Texto de origem —
****************

A Biologia é mesmo assim, linda em cada detalhe, desde que nos dêmos tempo para olhar. Tudo vale a pena se a idéia não é pequena.
E falando em poesia, lembrei de uma escrita pelo Paulo Robson de Souza, biólogo, no livro Poesia Animal que transcrevo um pedaço abaixo:
A peleja do Rola-bosta com a Formiga fazendeira
Era uma tarde após a chuva.
Um besourão empurrava
esterco sem usar luvas.
sem querer, deu um esbarrão
numa formiga saúva.
Que que é isso, meu amigo?!
– disse a formiga, espantada- ,
na sua cabeça chifruda
tens esta merda rolada?
Seu comedor de cocô!
Quer partir para a porrada?
Discussão - 6 comentários
Legal. 😀
Olhemos por outro lado, um misto de mística e história da civilização egípcia, mas igualmente embasado no comportamento estranho deste coleóptero. Kephra, o escaravelho sagrado, carrega entre as patas o disco solar. Renasce da noite, todos os dias, por isso é considerado o pai da criação e ressurreição. Símbolo do ciclo sucessório interminável de noites e dias leva o Sol na travessia das trevas onde repousa o caos primordial. É a mais alta força da criação materializada na forma orgânica mais primitiva. O estercoreiro simboliza em algumas interpretações, os primeiros sinais da percepção consciente, representa a humanidade saindo da inconsciência. Tem como inimigos a enfrentar nas trevas dois chacais, animais de mau agouro, porque em suas rondas noturnas comem cadáveres. São associados ao desejo insaciável, à avidez e crueldade, isto é, às emoções e sensações exacerbadas. A consciência está, pois, ameaçada a sucumbir perante os chacais, a instintividade cega, compulsiva e voraz; aos medos, ódios e culpas e a toda sorte de sentimentos destrutivos. Assim é Kephra, o estercoreiro, o rola-bosta, o que coloca seus ovos numa bola de estrume e os choca rolando-a sob o calor intenso do sol. A bola para os antigos egípcios representava o sol, pois continha os elementos imprescindíveis ao crescimento e alimentação. Tudo é comportamento?Racional ou inconsciente? O que permanece, o que pereniza, é só comportamento, mas traz em seu bojo o viés da mudança? Com a palavra Mr. Byngho...Marão
Ê, Marão, meu mais assíduo comentarista junto ao fiel escudeiro e provocado Mr. Bhyngo. Daqui a pouco vou pedir ao staff do Science Blogs um Blog para vocês de tanto que enriquecem meus textos!

****************

Dados fornecidos —
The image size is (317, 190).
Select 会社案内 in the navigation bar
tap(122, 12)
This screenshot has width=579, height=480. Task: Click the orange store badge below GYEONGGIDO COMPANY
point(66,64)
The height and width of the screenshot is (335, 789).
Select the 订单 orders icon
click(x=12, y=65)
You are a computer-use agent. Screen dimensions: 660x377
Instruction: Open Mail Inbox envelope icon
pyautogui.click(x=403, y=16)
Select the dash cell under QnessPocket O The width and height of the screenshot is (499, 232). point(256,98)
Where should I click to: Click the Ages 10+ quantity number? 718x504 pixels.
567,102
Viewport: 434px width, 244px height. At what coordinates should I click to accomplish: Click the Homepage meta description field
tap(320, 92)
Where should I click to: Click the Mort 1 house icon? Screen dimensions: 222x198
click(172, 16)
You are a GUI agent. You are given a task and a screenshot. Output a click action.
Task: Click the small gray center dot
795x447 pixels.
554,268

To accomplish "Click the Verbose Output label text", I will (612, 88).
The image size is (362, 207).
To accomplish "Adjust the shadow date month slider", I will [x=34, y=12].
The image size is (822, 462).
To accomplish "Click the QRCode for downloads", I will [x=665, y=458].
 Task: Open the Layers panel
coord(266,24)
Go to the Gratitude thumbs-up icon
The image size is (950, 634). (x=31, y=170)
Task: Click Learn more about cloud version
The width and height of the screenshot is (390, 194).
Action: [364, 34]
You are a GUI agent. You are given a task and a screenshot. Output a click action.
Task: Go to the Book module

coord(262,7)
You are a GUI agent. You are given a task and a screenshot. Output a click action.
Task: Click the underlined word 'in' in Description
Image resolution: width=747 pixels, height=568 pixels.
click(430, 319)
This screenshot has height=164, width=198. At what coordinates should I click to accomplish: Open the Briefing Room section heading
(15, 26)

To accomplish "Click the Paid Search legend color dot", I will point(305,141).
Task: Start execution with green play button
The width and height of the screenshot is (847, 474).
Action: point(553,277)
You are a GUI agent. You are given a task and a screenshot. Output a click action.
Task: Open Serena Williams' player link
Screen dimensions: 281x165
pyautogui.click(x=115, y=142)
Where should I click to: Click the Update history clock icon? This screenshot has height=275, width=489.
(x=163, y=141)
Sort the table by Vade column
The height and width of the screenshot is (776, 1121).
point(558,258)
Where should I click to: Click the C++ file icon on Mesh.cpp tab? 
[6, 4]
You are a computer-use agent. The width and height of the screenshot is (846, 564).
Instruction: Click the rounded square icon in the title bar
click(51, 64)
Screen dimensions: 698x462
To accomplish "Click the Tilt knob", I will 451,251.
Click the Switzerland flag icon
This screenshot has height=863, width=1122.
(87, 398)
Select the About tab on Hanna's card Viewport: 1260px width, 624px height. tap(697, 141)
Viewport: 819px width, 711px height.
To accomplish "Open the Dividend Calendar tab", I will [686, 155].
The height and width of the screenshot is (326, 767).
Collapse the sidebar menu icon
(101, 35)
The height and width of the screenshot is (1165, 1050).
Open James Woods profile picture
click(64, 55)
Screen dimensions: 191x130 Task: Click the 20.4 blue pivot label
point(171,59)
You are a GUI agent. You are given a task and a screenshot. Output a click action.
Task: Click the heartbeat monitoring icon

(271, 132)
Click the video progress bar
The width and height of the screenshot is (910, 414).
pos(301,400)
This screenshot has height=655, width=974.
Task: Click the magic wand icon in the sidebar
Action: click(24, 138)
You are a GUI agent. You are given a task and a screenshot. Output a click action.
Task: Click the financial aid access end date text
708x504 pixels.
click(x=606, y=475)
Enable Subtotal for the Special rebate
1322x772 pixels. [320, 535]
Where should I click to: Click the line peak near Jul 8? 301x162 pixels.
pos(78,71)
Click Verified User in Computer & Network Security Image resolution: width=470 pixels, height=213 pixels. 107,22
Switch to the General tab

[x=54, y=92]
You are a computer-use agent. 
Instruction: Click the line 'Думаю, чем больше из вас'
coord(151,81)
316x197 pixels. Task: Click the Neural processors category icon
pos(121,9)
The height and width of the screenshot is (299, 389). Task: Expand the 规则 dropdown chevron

****************

Conjunto de tarefas —
1) Reproduza fielmente o trecho do texto de origem que se inicia com as palavras "E falando em" e se encerra com "após a chuva.".
2) Com base no texto de origem, indique se cada afirmação é verdadeira (sim) ou falsa (não), citando literalmente as palavras que justificam a resposta: (a) O poema citado foi escrito por um biólogo. (b) Na interpretação egípcia apresentada, os inimigos de Kephra nas trevas são dois leões. (c) O rola-bosta põe seus ovos numa bola de estrume.
3) Dê continuidade ao texto de origem sobre o besouro rola-bosta, escrevendo o que viria logo após a última frase apresentada.

Respostas aos problemas —
1)
E falando em poesia, lembrei de uma escrita pelo Paulo Robson de Souza, biólogo, no livro Poesia Animal que transcrevo um pedaço abaixo:
A peleja do Rola-bosta com a Formiga fazendeira
Era uma tarde após a chuva.

2)
(a) Sim: "Paulo Robson de Souza, biólogo".
(b) Não: "Tem como inimigos a enfrentar nas trevas dois chacais".
(c) Sim: "o que coloca seus ovos numa bola de estrume".

3)
Parece que no reino animal não só os rola-bostas manipulam suas fezes. Outros animais como as borboletas, os hamesters, cachorros, coelhos também praticam a coprofagia. Os psicanalistas dizem que a criança se expressa amorosamente para a sua mãe ofertando suas fezes. E que essa relação com seus dejetos constitui, na infância, uma fase importante do nosso desenvolvimento psíquico. E há quem diga que nós somos o que comemos e, obviamente, descomemos. A coprofagia é uma excentricidade dos animais e humanos. As fezes simbolizam a medida da nossa imanência, de nossa produção do privado para o público. Com a palavra Eduardo.
Prezado Eduardo,
Parabéns pelo blog. O nome é criativo à Bessa (não resisti ao trocadilho!). Uma grande sacada!
Grato pela consideração ao meu poema.
Abraço.
Eu é que agradeço a inspiração, Paulo.